WORK ITEM ->
Below are records; output all of them exactly.

(Items from a dataset)
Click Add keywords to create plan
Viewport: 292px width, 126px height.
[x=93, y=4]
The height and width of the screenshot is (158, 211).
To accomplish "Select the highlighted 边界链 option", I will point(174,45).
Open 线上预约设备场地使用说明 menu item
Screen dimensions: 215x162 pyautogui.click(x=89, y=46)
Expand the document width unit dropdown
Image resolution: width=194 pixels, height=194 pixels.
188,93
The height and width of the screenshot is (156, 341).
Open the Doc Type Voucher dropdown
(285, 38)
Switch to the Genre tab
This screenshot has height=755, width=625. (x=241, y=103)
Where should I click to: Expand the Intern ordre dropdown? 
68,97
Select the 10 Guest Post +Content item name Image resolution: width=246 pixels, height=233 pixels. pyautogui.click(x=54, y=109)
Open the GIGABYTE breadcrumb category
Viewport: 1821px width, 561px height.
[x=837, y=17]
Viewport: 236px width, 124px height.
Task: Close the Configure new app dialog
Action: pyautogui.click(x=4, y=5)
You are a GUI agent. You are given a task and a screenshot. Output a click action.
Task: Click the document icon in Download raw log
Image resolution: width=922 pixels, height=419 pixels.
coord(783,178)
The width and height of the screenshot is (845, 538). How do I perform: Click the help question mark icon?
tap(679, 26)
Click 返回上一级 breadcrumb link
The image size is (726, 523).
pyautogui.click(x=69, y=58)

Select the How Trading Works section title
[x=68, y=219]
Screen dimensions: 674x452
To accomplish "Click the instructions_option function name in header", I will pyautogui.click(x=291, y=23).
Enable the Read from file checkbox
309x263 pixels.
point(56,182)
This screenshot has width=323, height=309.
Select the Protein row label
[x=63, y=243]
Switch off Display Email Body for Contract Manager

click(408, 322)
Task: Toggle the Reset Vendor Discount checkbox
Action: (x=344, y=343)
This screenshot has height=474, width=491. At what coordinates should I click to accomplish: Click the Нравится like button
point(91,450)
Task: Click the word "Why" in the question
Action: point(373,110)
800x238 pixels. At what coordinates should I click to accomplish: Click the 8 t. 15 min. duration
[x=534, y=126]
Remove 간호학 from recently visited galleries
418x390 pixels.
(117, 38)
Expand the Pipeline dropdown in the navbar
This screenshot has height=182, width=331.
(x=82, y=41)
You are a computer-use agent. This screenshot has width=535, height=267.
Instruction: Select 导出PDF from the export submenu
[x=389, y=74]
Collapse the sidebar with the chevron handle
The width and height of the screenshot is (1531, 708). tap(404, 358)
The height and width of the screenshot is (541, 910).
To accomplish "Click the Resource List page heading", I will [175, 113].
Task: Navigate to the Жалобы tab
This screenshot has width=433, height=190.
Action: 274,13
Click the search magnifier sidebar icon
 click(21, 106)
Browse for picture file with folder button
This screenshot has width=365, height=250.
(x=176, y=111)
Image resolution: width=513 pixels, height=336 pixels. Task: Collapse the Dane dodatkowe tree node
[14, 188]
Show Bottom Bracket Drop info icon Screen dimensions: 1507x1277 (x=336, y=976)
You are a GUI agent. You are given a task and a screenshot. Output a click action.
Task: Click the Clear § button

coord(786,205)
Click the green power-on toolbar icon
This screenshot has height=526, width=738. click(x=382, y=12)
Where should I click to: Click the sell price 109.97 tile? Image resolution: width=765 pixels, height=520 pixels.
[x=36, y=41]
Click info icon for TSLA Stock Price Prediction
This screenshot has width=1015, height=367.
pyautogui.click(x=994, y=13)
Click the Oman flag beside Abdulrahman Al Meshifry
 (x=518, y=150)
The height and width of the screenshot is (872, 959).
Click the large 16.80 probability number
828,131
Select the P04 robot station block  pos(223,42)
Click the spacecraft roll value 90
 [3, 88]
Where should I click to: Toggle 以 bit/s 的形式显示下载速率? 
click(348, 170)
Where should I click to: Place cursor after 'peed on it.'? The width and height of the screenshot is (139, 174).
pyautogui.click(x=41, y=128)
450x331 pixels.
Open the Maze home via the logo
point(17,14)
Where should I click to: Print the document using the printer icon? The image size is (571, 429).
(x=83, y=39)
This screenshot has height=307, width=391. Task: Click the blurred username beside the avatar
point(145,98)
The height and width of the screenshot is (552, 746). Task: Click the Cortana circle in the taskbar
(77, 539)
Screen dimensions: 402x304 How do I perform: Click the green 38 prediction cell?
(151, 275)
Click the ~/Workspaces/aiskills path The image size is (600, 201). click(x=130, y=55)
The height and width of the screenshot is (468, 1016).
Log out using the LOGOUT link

RESPONSE TO THIS TASK ->
Click Add keywords to create plan
Viewport: 292px width, 126px height.
[x=93, y=4]
The height and width of the screenshot is (158, 211).
To accomplish "Select the highlighted 边界链 option", I will point(174,45).
Open 线上预约设备场地使用说明 menu item
Screen dimensions: 215x162 pyautogui.click(x=89, y=46)
Expand the document width unit dropdown
Image resolution: width=194 pixels, height=194 pixels.
188,93
The height and width of the screenshot is (156, 341).
Open the Doc Type Voucher dropdown
(285, 38)
Switch to the Genre tab
This screenshot has height=755, width=625. (x=241, y=103)
Where should I click to: Expand the Intern ordre dropdown? 
68,97
Select the 10 Guest Post +Content item name Image resolution: width=246 pixels, height=233 pixels. pyautogui.click(x=54, y=109)
Open the GIGABYTE breadcrumb category
Viewport: 1821px width, 561px height.
[x=837, y=17]
Viewport: 236px width, 124px height.
Task: Close the Configure new app dialog
Action: pyautogui.click(x=4, y=5)
You are a GUI agent. You are given a task and a screenshot. Output a click action.
Task: Click the document icon in Download raw log
Image resolution: width=922 pixels, height=419 pixels.
coord(783,178)
The width and height of the screenshot is (845, 538). How do I perform: Click the help question mark icon?
tap(679, 26)
Click 返回上一级 breadcrumb link
The image size is (726, 523).
pyautogui.click(x=69, y=58)

Select the How Trading Works section title
[x=68, y=219]
Screen dimensions: 674x452
To accomplish "Click the instructions_option function name in header", I will pyautogui.click(x=291, y=23).
Enable the Read from file checkbox
309x263 pixels.
point(56,182)
This screenshot has width=323, height=309.
Select the Protein row label
[x=63, y=243]
Switch off Display Email Body for Contract Manager

click(408, 322)
Task: Toggle the Reset Vendor Discount checkbox
Action: (x=344, y=343)
This screenshot has height=474, width=491. At what coordinates should I click to accomplish: Click the Нравится like button
point(91,450)
Task: Click the word "Why" in the question
Action: point(373,110)
800x238 pixels. At what coordinates should I click to accomplish: Click the 8 t. 15 min. duration
[x=534, y=126]
Remove 간호학 from recently visited galleries
418x390 pixels.
(117, 38)
Expand the Pipeline dropdown in the navbar
This screenshot has height=182, width=331.
(x=82, y=41)
You are a computer-use agent. This screenshot has width=535, height=267.
Instruction: Select 导出PDF from the export submenu
[x=389, y=74]
Collapse the sidebar with the chevron handle
The width and height of the screenshot is (1531, 708). tap(404, 358)
The height and width of the screenshot is (541, 910).
To accomplish "Click the Resource List page heading", I will [175, 113].
Task: Navigate to the Жалобы tab
This screenshot has width=433, height=190.
Action: 274,13
Click the search magnifier sidebar icon
 click(21, 106)
Browse for picture file with folder button
This screenshot has width=365, height=250.
(x=176, y=111)
Image resolution: width=513 pixels, height=336 pixels. Task: Collapse the Dane dodatkowe tree node
[14, 188]
Show Bottom Bracket Drop info icon Screen dimensions: 1507x1277 (x=336, y=976)
You are a GUI agent. You are given a task and a screenshot. Output a click action.
Task: Click the Clear § button

coord(786,205)
Click the green power-on toolbar icon
This screenshot has height=526, width=738. click(x=382, y=12)
Where should I click to: Click the sell price 109.97 tile? Image resolution: width=765 pixels, height=520 pixels.
[x=36, y=41]
Click info icon for TSLA Stock Price Prediction
This screenshot has width=1015, height=367.
pyautogui.click(x=994, y=13)
Click the Oman flag beside Abdulrahman Al Meshifry
 (x=518, y=150)
The height and width of the screenshot is (872, 959).
Click the large 16.80 probability number
828,131
Select the P04 robot station block  pos(223,42)
Click the spacecraft roll value 90
 [3, 88]
Where should I click to: Toggle 以 bit/s 的形式显示下载速率? 
click(348, 170)
Where should I click to: Place cursor after 'peed on it.'? The width and height of the screenshot is (139, 174).
pyautogui.click(x=41, y=128)
450x331 pixels.
Open the Maze home via the logo
point(17,14)
Where should I click to: Print the document using the printer icon? The image size is (571, 429).
(x=83, y=39)
This screenshot has height=307, width=391. Task: Click the blurred username beside the avatar
point(145,98)
The height and width of the screenshot is (552, 746). Task: Click the Cortana circle in the taskbar
(77, 539)
Screen dimensions: 402x304 How do I perform: Click the green 38 prediction cell?
(151, 275)
Click the ~/Workspaces/aiskills path The image size is (600, 201). click(x=130, y=55)
The height and width of the screenshot is (468, 1016).
Log out using the LOGOUT link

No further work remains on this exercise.